Figure 2: The detailed training process of MolmoAct across two stages: Pre-training and Post-training phases.
In the pre-training phase, the vision-language backbone, based on Molmo, learns from a data mixture comprising 26.3 million samples. This stage ensures robust performance and efficient fine-tuning, reducing training time compared to closed-source models like GR00T N1 by over five times. The action is formulated as a vision-language sequence modeling task, leveraging action tokenization, and discretizing action dimensions into 256 bins which closely preserve the ordinal structure and improve optimization convergence times significantly.

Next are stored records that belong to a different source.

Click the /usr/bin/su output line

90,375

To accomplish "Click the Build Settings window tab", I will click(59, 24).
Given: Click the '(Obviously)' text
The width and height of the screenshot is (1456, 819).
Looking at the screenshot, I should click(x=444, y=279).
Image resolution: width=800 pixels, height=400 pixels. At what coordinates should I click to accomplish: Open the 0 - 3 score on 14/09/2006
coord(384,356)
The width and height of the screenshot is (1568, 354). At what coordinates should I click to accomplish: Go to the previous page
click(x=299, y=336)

Data Curation and Mid-training
A significant contribution of the paper is the development of the MolmoAct Dataset, which enhances MolmoAct's generalization and provides a set of high-quality robot trajectories for training (Figure 3). This dataset is pivotal during the mid-training stage, in which MolmoAct is refined using 2 million specialized samples, which improves its generalization and action steering capabilities.

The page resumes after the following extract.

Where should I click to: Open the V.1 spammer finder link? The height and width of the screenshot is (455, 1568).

Figure 3: Examples and verb distribution in the MolmoAct Dataset, highlighting a variety of tasks and the distribution of commonly used verbs.
Steering and Explainability
MolmoAct introduces an innovative feature: steering action execution through visual reasoning traces. This dual-modality interface leverages explicit intermediate representations that provide users with a more direct and less ambiguous means to guide robotic behavior (Figure 4).
Figure 4: MolmoAct's steerability with visual trace steering demonstrates high success rates in task completion.
Unlike language-only control systems, MolmoAct utilizes depth perception tokens ($V_{\mathrm{depth}$) and visual reasoning trace tokens (τ), which together form a comprehensive spatial and temporal representation of the task environment. By processing instructions in this structured manner, the model achieves precise, explainable action sequences essential for tasks that require spatial interaction (Figure 5).
Figure 5: Line steerability evaluation across models, demonstrating MolmoAct’s superior performance with error bars indicating standard error.
Experimental Evaluation
The experimental evaluation performed in both simulation and real-world settings demonstrates the efficacy of MolmoAct exceeding that of competitive benchmarks on datasets like LIBERO and SimplerEnv. Significant statistical performance improvements were recorded, particularly in tasks with more complex spatial reasoning requirements such as the LIBERO-Long task category where a notable 6.3% gain over the ThinkAct model was observed.
The mid-training phase with the MolmoAct Dataset yields an improvement of 5.5% on the general performance over the base model, a noteworthy enhancement (Figure 6).

Figure 6: MolmoAct generalizes beyond training distributions.
The results also demonstrate MolmoAct's ability to outperform baselines in out-of-distribution scenarios with a 23.3% increase over other models. Besides, the model's effectiveness in adaptive and interactive scenarios, utilizing human-directed visual trace steering, suggests real-world adaptability and potential for expansive application in robotics (Figure 7).
Figure 7: MolmoAct outperforms competitors in both single-arm and bimanual real-world tasks.
Conclusion
MolmoAct is established as an effective and comprehensive action reasoning model for robotic applications, integrating visual and linguistic modalities with a novel spatial reasoning framework that allows for both explainable and steerable robotic behaviors. The open-source nature of MolmoAct, along with the release of all relevant data and model weights, represents an important contribution to the community, providing resources for future research in developing ARMs. The results highlight MolmoAct's strong zero-shot performance, efficient fine-tuning capability, and robust generalization across a diverse array of robotic tasks and scenarios. Future work may focus on enhancing
MolmoAct's depth perception to further augment its capacity for fine-grained robotic manipulation, thereby supporting more extensive and intricate real-world applications in AI-driven robotics.